• [What needs to be done]:
Revise the data from the first line through the line containing "point(429,239)", replacing "checkbox" with "tick box" and keeping everything else the same. Omit the pictures from your answer.

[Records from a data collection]
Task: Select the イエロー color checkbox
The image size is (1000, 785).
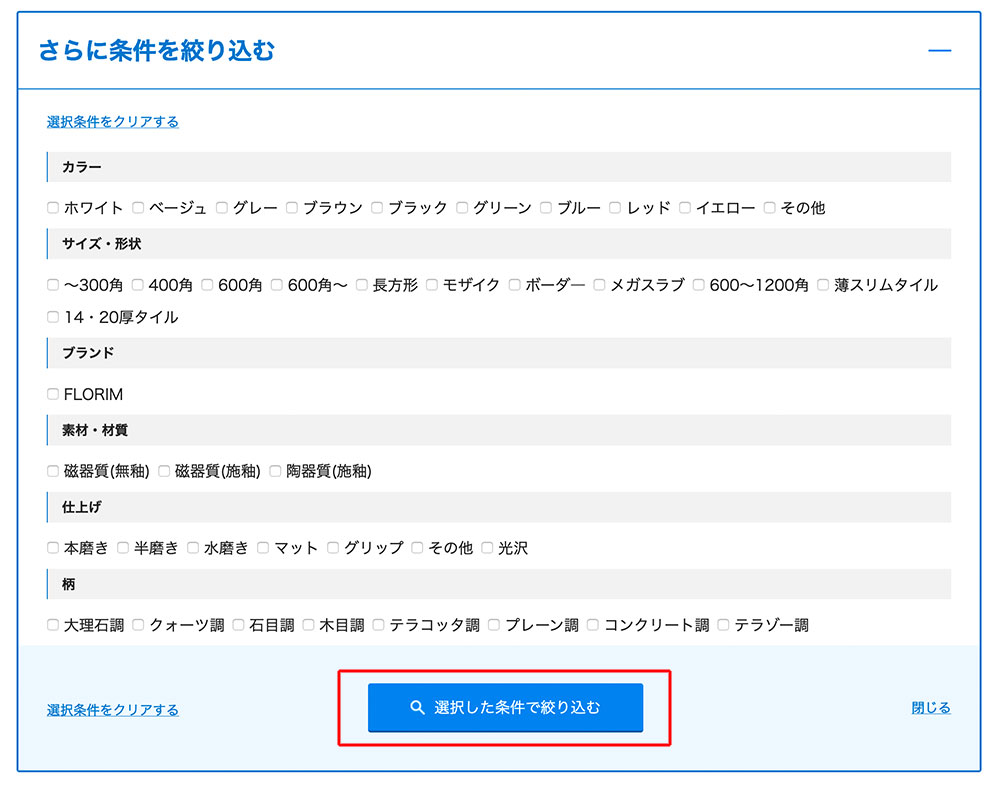Action: click(x=685, y=208)
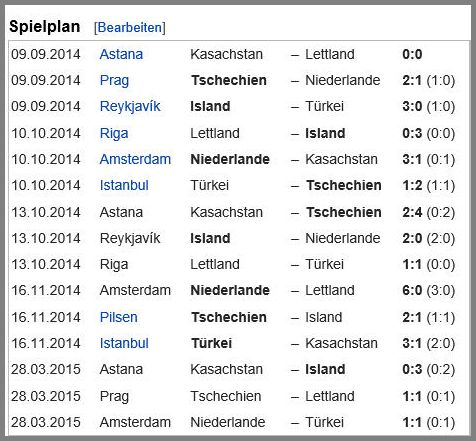Select the 2:0 (2:0) Island result
Image resolution: width=476 pixels, height=441 pixels.
point(429,239)
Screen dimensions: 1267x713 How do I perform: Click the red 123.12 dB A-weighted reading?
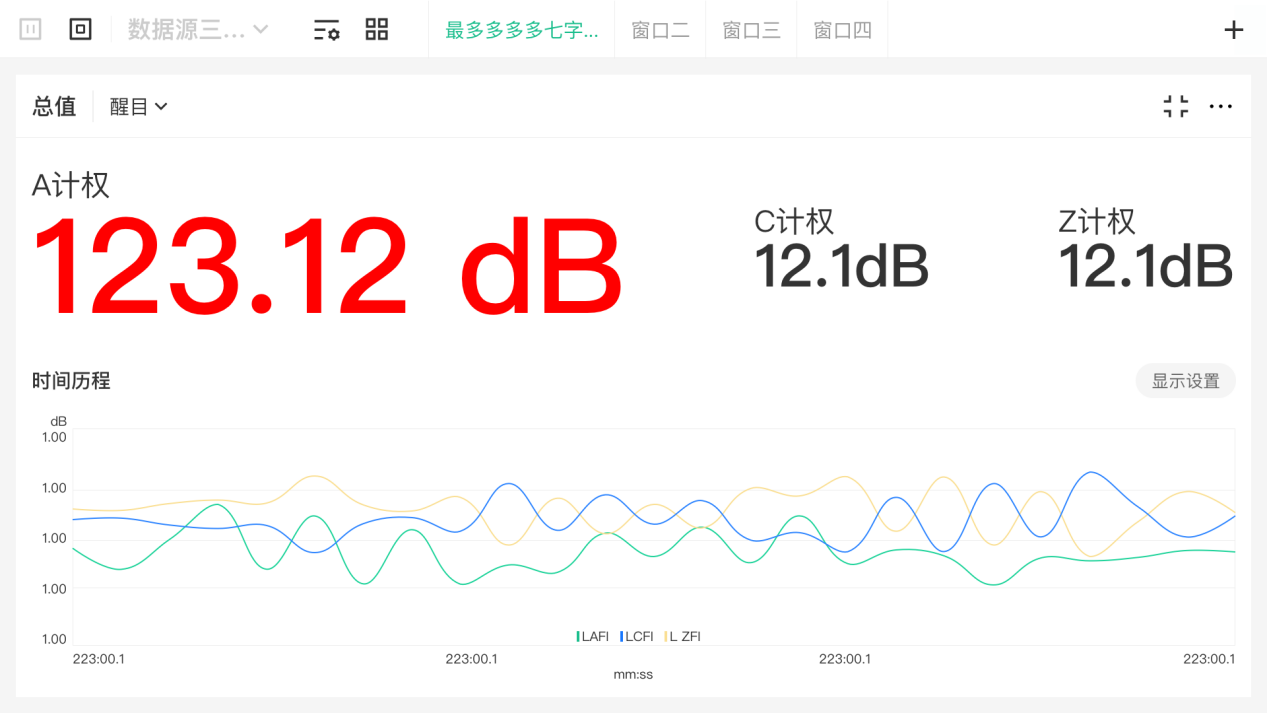pos(327,265)
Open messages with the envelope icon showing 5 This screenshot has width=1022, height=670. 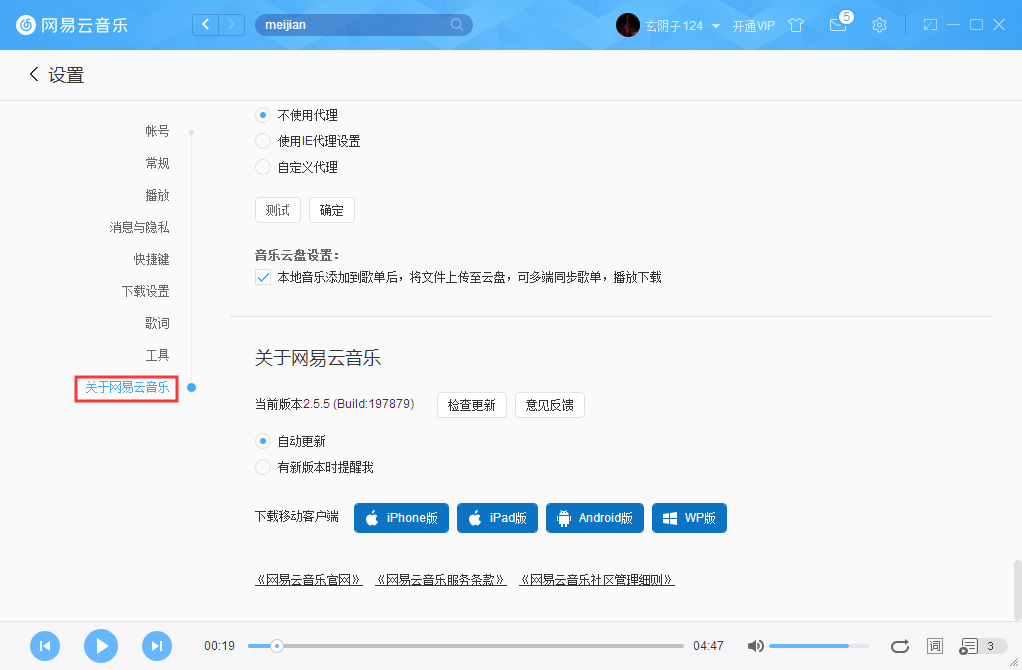[838, 26]
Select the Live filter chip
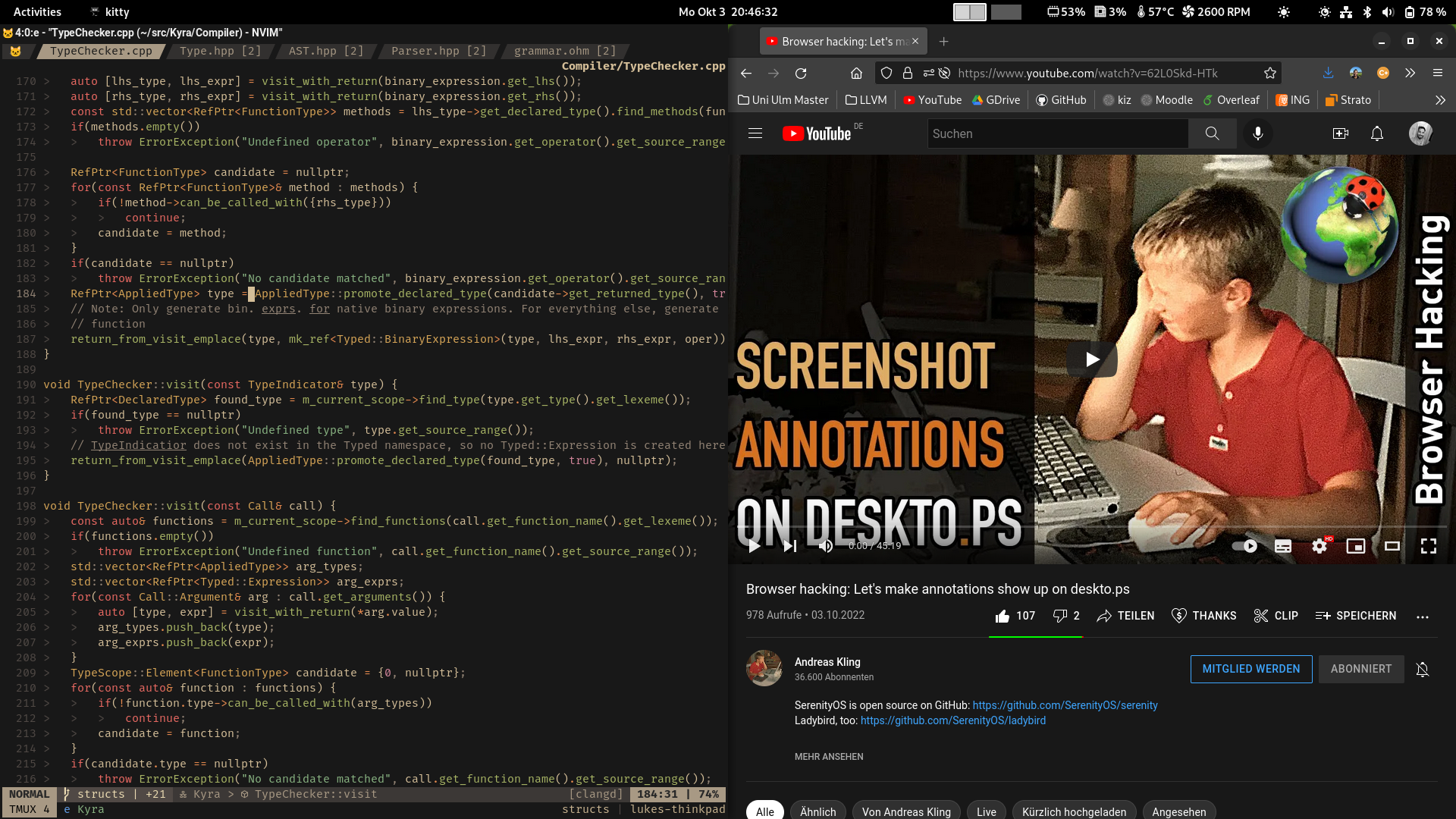 pyautogui.click(x=986, y=811)

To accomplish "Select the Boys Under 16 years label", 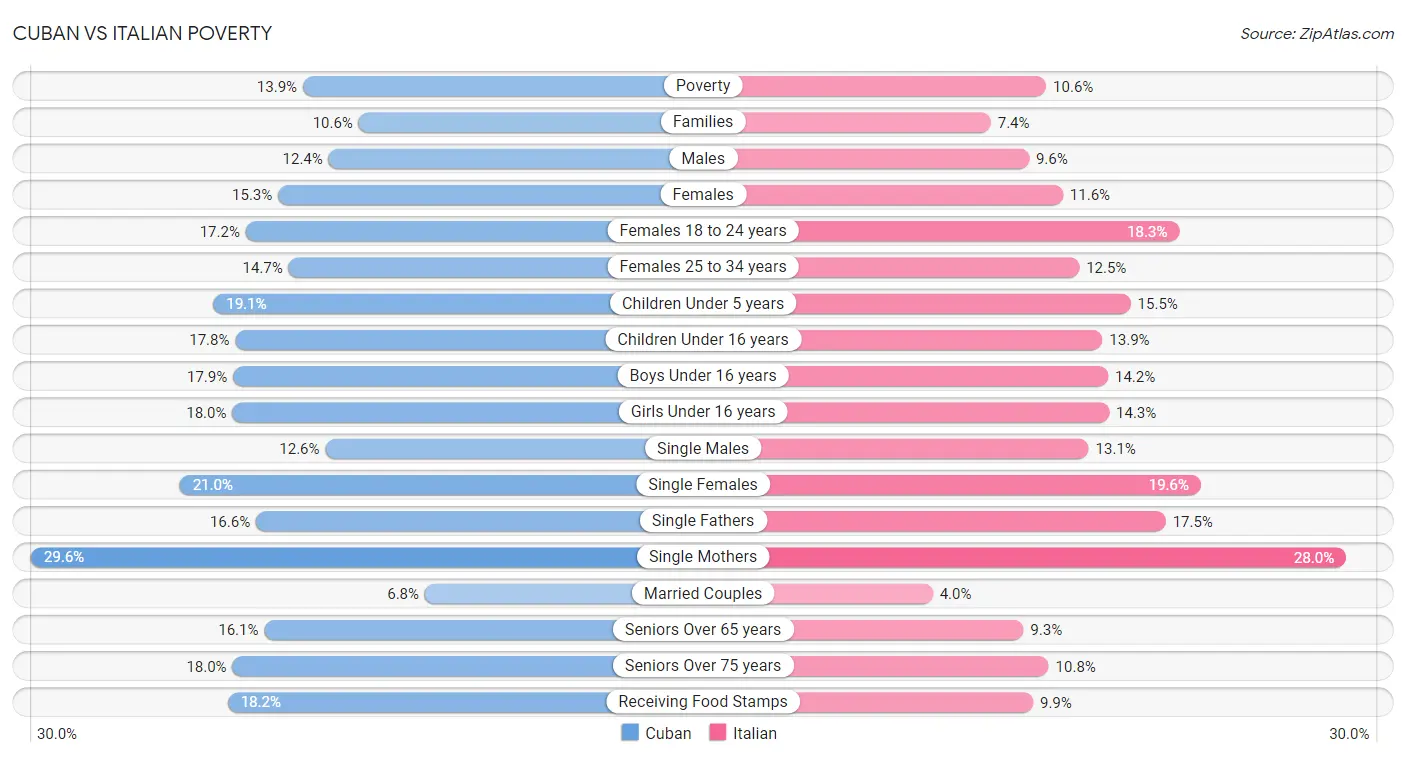I will point(703,376).
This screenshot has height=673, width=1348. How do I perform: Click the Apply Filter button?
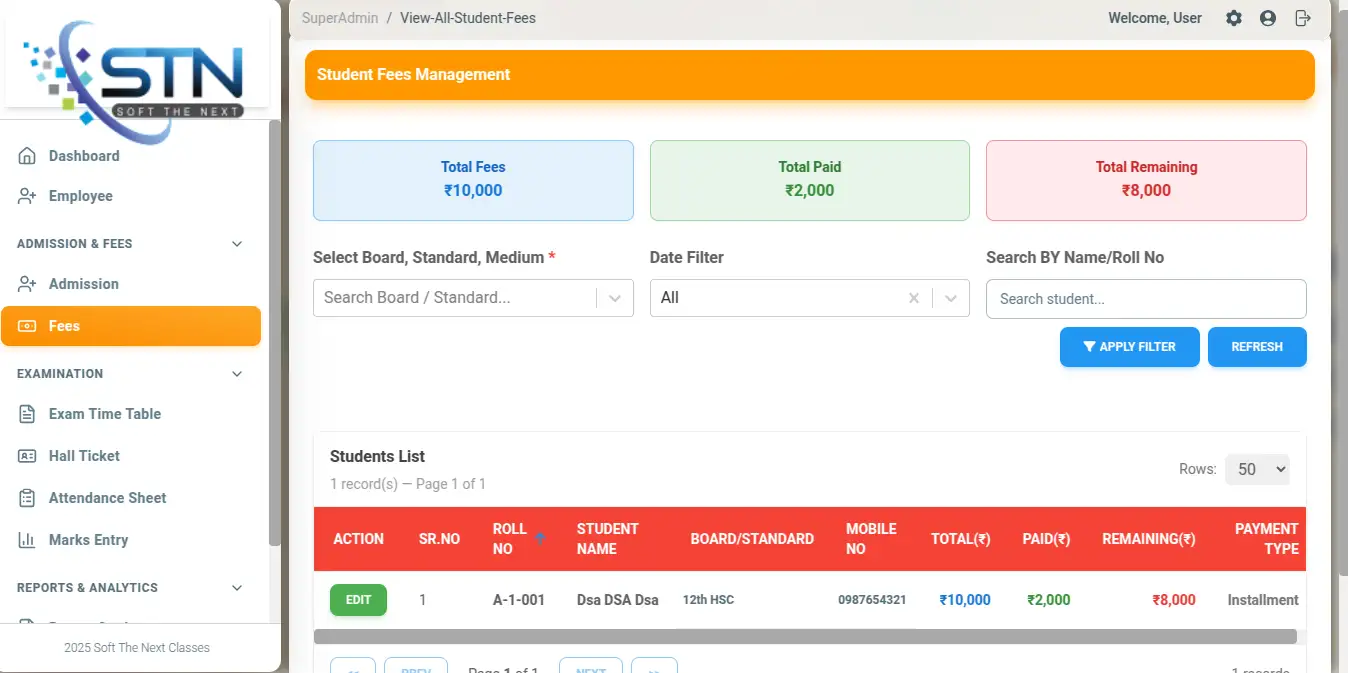click(x=1129, y=347)
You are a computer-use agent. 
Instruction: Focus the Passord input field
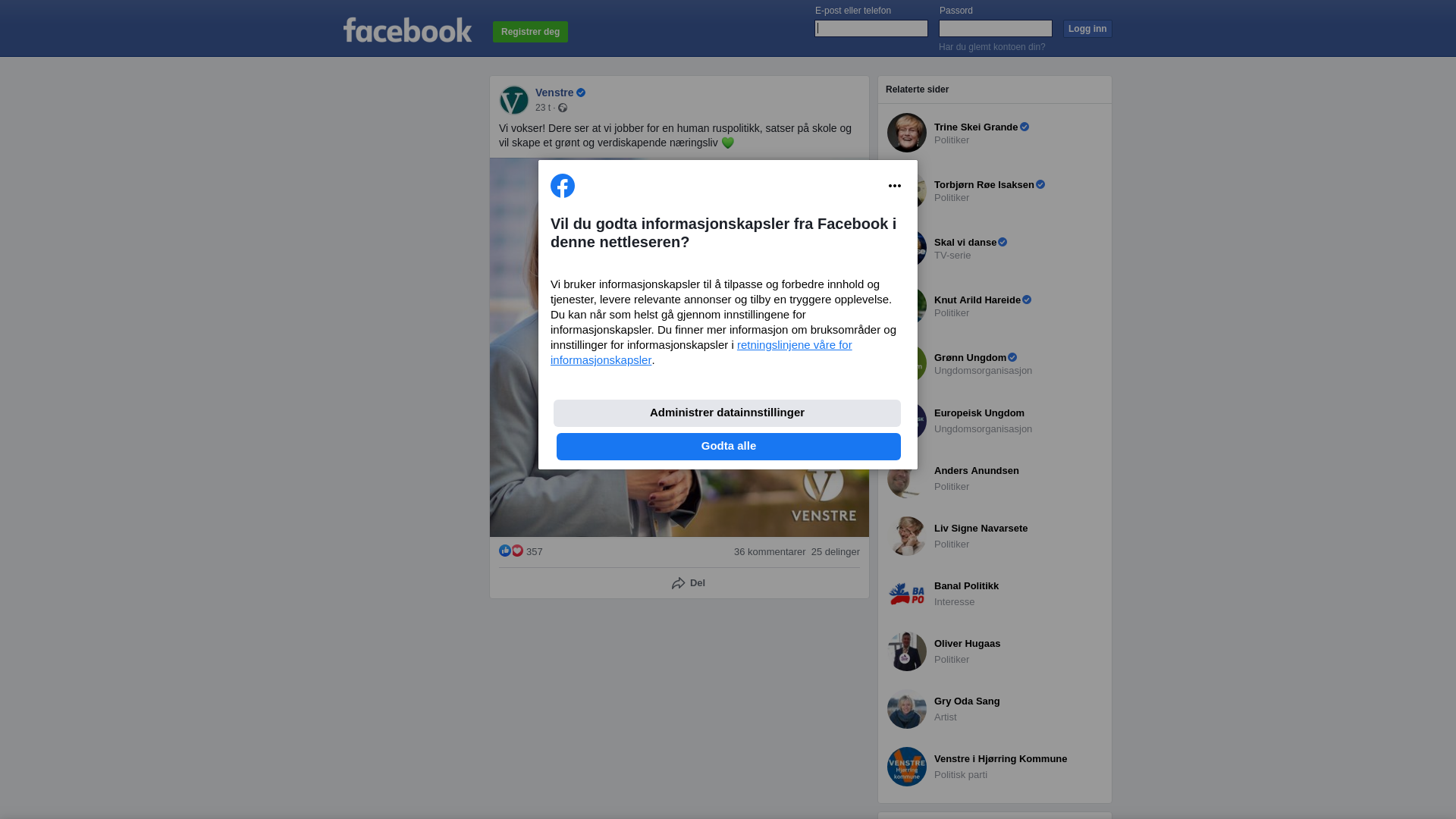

• [Solved exercise]:
Task: Select the イエロー color tick box
The image size is (1000, 785).
Action: click(x=685, y=208)
Select the 2:0 (2:0) Island result
Image resolution: width=476 pixels, height=441 pixels.
point(429,239)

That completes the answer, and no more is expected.